Minor first contends the judgment on count one of the sixteenth petition must be reversed because there was insufficient evidence that he committed a charged criminal offense. According to Minor, since count one does not allege a violation of any specific criminal statute, there was insufficient evidence to support the juvenile court's finding. We disagree.
Count one of the sixteenth petition makes clear that it concerns a violation of probation, not a separate criminal offense. The petition's first count notes Minor is a ward of the court and alleges he "violate[d] term #8 of his probation orders, to obey all laws." As Minor himself puts it, "[t]he basis of the count is a violation of a court ordered condition of probation, not the commission of a criminal offense." Although Minor seeks to cast this claim as one of insufficiency of the evidence, his objection is a procedural one—he contends count one of the petition is improperly alleged and that it should have been brought as a separate petition under section 777. Since Minor made no objection on this ground in the court below, he would ordinarily forfeit any challenge to technical defects in the petition. (In re Brian K. (2002) 103 Cal.App.4th 39, 42-43 [failure to raise due process claim in trial court forfeits issue on appeal]; In re Christopher S. (1992) 10 Cal.App.4th 1337, 1344 ["procedural errors may not be raised at the appellate level if they were not raised in the trial court level"]; see People v. Valtakis (2003) 105 Cal.App.4th 1066, 1070-1072 [defendant who did not object in trial court forfeited claim that probation officer's presentencing report made no finding of ability to pay fine and gave no notice of right to hearing].)

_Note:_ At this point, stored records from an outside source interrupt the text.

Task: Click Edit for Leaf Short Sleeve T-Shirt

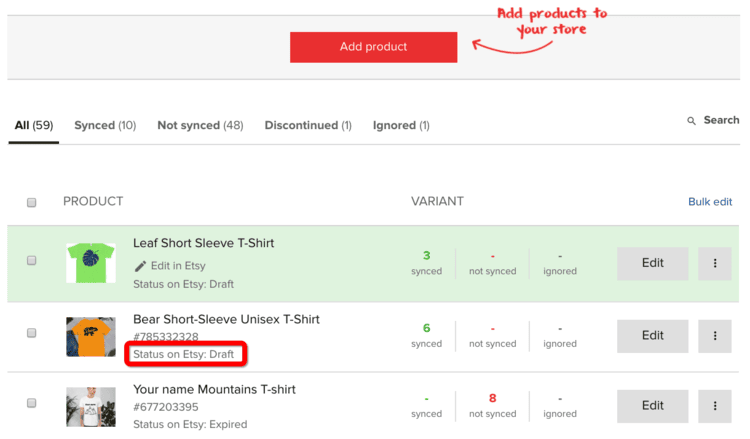Action: pos(652,264)
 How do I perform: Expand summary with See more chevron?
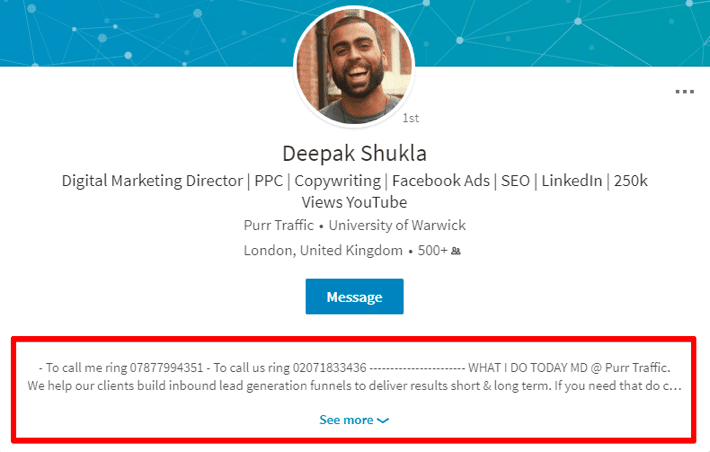(x=384, y=421)
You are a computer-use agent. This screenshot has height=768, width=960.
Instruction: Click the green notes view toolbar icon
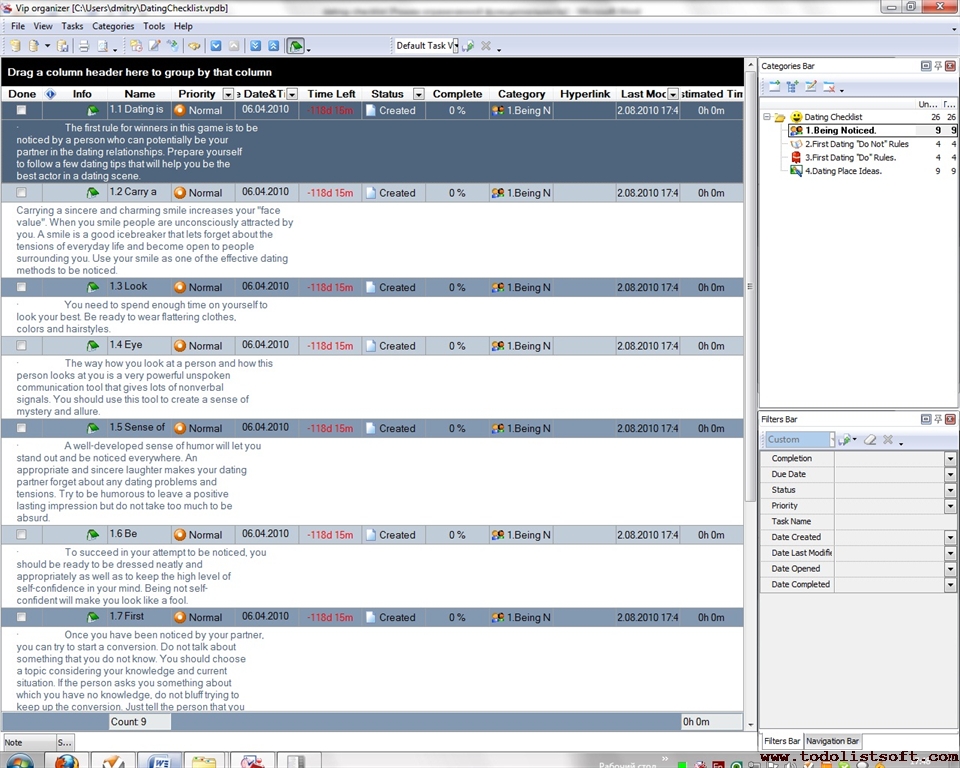click(296, 46)
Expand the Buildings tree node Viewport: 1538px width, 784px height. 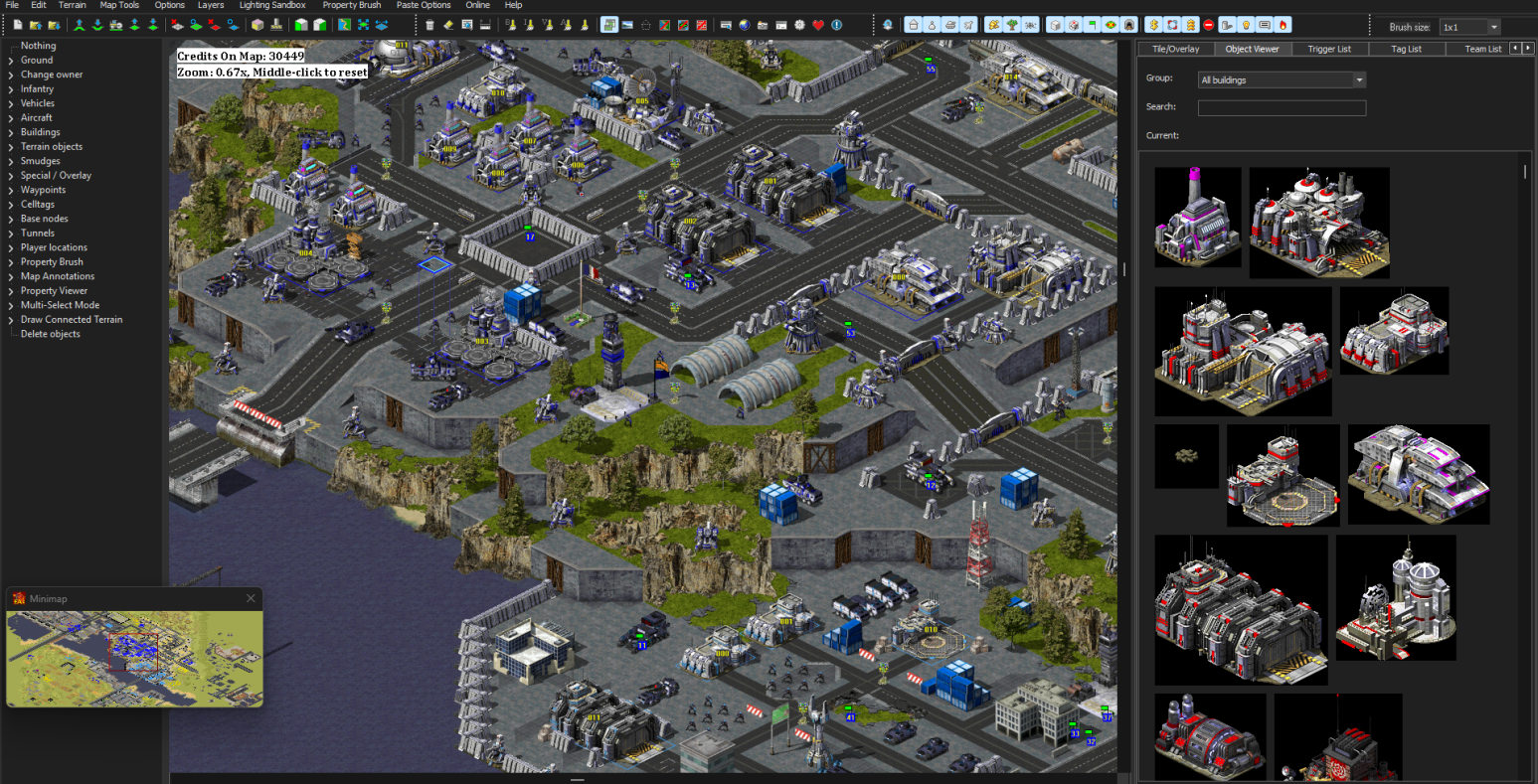11,132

Minor's reply brief faults the People's argument that the sixteenth petition was a "hybrid petition" under sections 602 and 777. Minor points out that the People failed to cite any authority permitting such hybrid petitions and further claims his own research has revealed no "cases addressing hybrid petitions." Yet both Minor's opening and reply briefs rely heavily on the California Supreme Court's opinion in In re Michael B. (1980) 28 Cal.3d 548 (Michael B.). In that case, our high court specifically sanctioned the filing of "a single unitary petition" under both sections. (Id. at p. 554; accord, In re Steven O. (1991) 229 Cal.App.3d 46, 55-56 (Steven O.).) And though Minor cites repeatedly to the very page of the Michael B. opinion on which unitary petitions are discussed, he overlooks this authority when citing the case for an unrelated proposition, i.e., that due process generally requires notice in the petition of the intent to aggregate the maximum term of confinement based on prior offenses. (Michael B., supra, 28 Cal.3d at p. 554.)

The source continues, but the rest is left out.